• _PROMPT_
Copy each line exactly, starting with the one that contains "Task: Navigate to Car Rental breadcrumb" and stopping after the last line of the material below, with nothing else.

++++++++++++++++++++

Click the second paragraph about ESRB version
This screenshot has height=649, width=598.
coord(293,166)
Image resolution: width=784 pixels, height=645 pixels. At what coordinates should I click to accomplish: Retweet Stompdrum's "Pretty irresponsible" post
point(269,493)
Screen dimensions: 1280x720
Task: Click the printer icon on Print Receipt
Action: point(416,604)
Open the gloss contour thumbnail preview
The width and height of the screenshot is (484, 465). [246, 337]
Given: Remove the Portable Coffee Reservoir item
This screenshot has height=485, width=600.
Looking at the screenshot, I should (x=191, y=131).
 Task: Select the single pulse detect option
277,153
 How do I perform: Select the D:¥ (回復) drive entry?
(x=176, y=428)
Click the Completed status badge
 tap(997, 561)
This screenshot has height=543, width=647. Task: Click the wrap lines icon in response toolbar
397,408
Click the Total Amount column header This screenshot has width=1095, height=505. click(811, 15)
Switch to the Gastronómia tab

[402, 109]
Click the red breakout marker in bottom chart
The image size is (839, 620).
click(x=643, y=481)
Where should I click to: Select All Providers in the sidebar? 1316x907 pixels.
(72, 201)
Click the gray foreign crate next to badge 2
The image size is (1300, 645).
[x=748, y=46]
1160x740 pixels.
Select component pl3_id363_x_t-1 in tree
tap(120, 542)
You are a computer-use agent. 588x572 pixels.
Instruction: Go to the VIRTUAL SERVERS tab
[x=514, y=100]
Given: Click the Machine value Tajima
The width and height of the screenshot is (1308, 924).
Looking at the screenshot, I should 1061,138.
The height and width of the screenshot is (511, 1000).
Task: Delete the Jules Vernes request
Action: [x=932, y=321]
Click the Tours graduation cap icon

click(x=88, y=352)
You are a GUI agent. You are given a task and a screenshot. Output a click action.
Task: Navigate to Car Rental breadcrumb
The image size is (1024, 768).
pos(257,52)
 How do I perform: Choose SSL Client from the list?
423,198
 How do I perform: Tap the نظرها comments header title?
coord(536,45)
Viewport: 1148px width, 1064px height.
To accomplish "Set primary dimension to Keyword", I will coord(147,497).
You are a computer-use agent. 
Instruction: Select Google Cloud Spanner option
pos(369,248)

++++++++++++++++++++

• _TASK SOLUTION_
Task: Navigate to Car Rental breadcrumb
The image size is (1024, 768).
pos(257,52)
 How do I perform: Choose SSL Client from the list?
423,198
 How do I perform: Tap the نظرها comments header title?
coord(536,45)
Viewport: 1148px width, 1064px height.
To accomplish "Set primary dimension to Keyword", I will coord(147,497).
You are a computer-use agent. 
Instruction: Select Google Cloud Spanner option
pos(369,248)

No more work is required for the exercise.